Thomas Bernhard für lehrerbibliothek.de
Verlagsinfo
Fredi Saal, Jahrgang 1935, hat uns mit diesem Buch seine Lebensgeschichte geschenkt: Als Kind in eine Anstalt für geistig Behinderte gesteckt, als nicht bildungsfähig eingestuft, fand er schließlich als Schriftsteller für schwierige ethische Fragen die richtigen Antworten.
Die Lektüre seiner Geschichte ist atemberaubend – zugleich ein Sittengemälde der Nachkriegsjahrzehnte in der Bundesrepublik: Wie er unter unendlichen Mühen zwischen ebenso vielen behindernden wie hilfreichen Menschen seinen Weg zu sich selbst und seinen Standort in dieser Gesellschaft findet.
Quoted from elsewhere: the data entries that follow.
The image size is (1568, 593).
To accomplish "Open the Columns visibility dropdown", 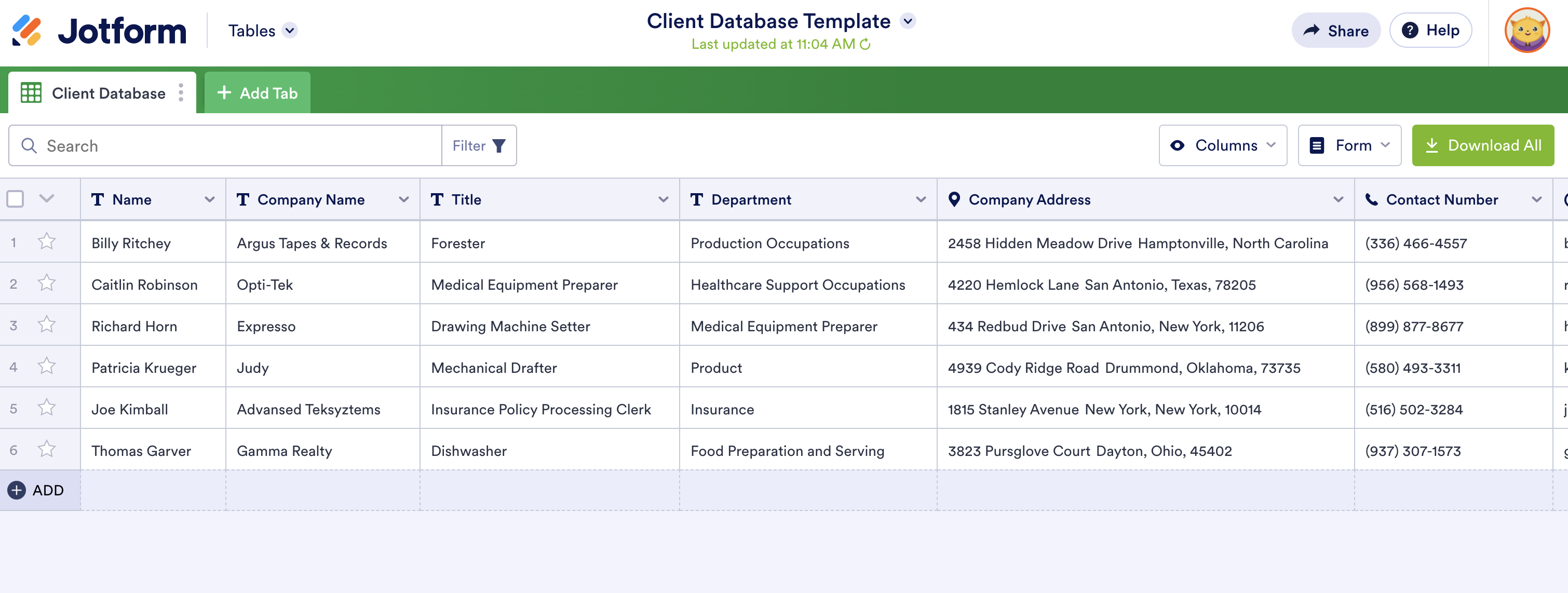I will tap(1222, 145).
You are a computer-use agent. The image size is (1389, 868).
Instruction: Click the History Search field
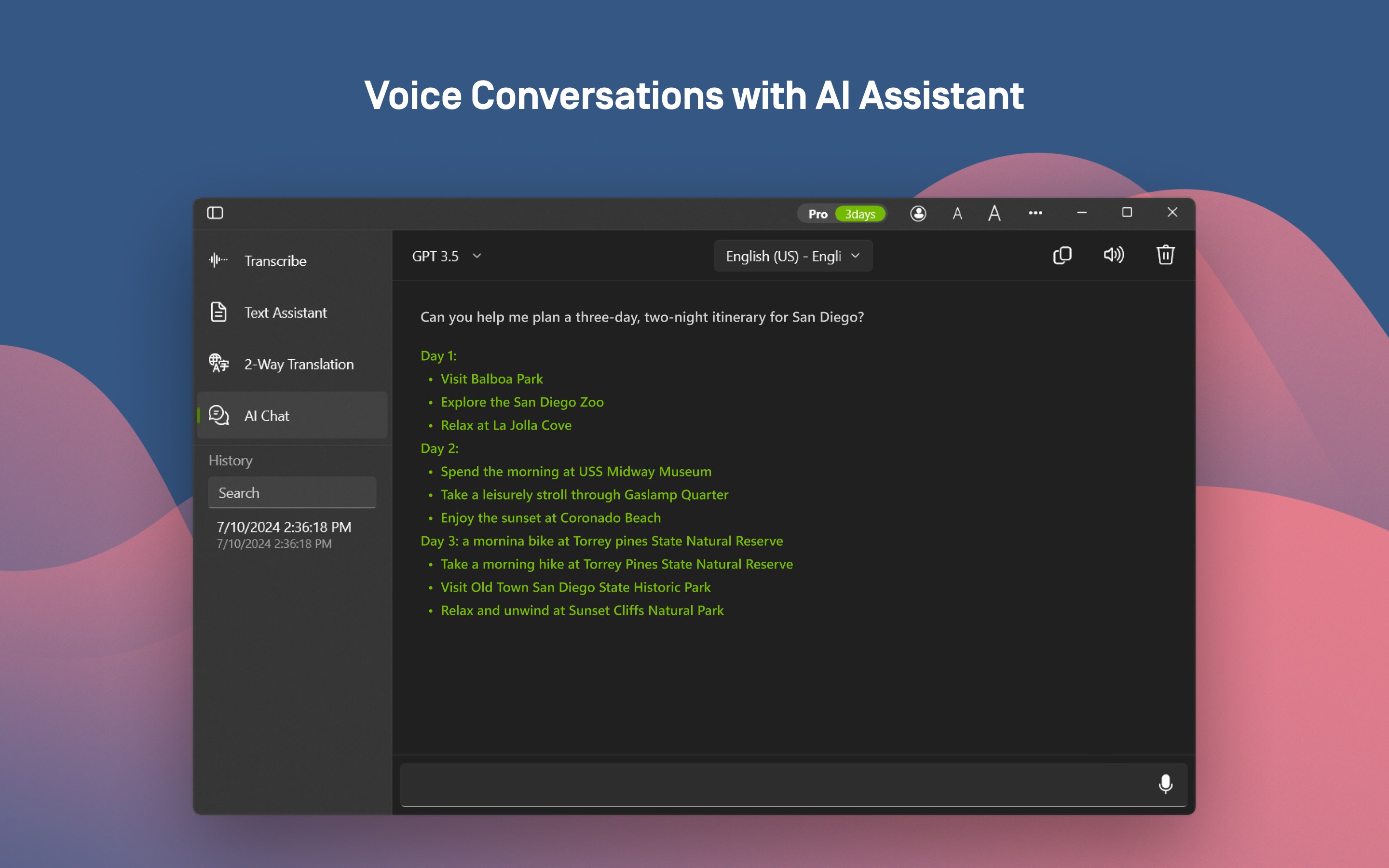point(292,492)
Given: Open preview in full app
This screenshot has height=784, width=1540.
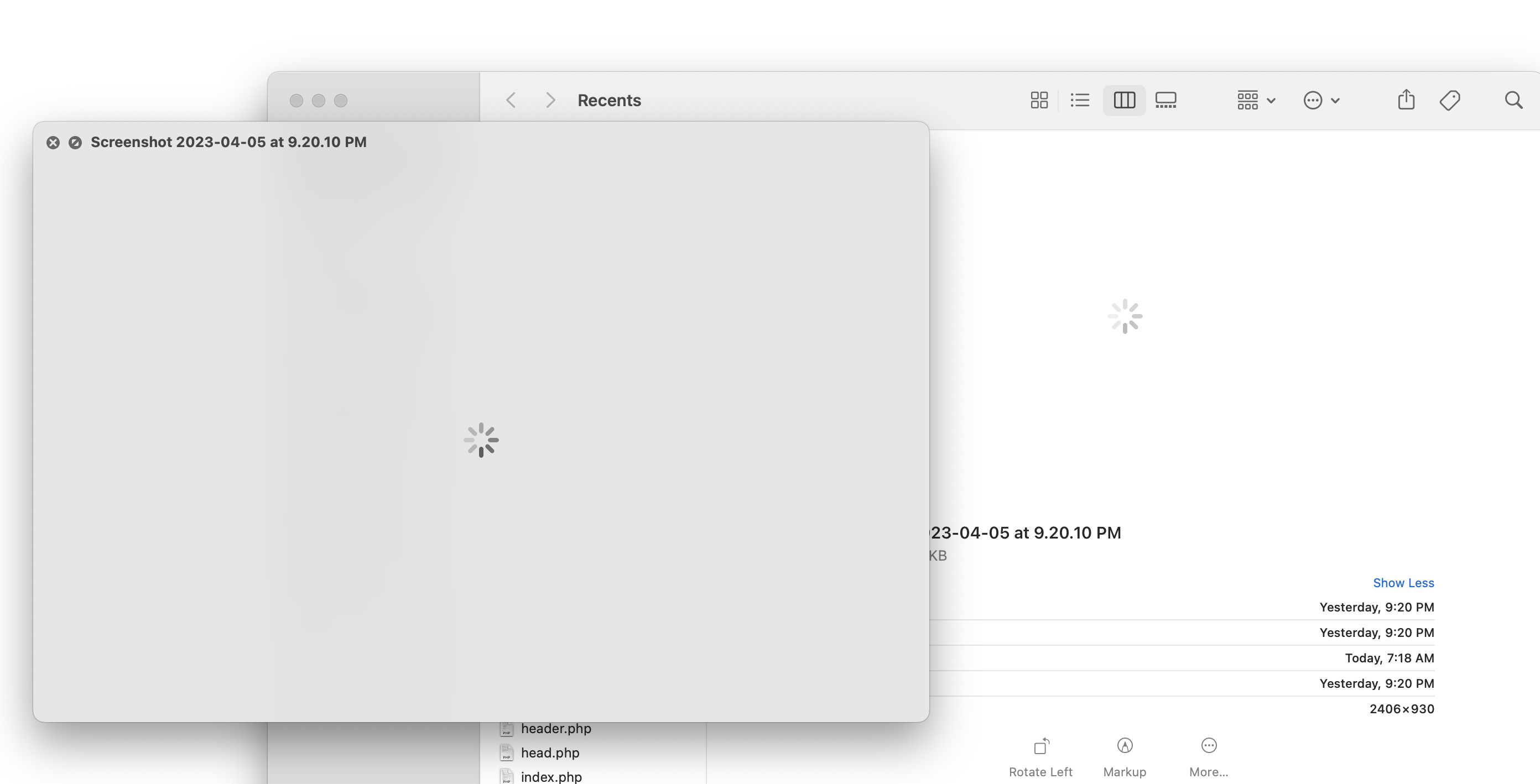Looking at the screenshot, I should (x=75, y=142).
Im Kampf gegen das Mitleid mit Behinderten hält er den Nichtbehinderten ebenso schonungslos wie liebevoll den Spiegel vor. So wurde er zum Vorkämpfer und Sprachrohr für das Selbstbestimmungsrecht Behinderter.
Dies ist keine Pflicht-, sondern eine Lustlektüre – eben ein Geschenk – für alle, die darum kämpfen, mit ihrer körperlichen, psychichen oder geistigen Behinderung als gleichberechtigte Bürger anerkannt zu werden, für ihre Angehörigen, und für alle Professionellen, die von ihnen leben und als Gegenleistung bereit sind zu lernen, sie nicht ändern zu wollen, sondern sie auf ihrem Weg zu begleiten.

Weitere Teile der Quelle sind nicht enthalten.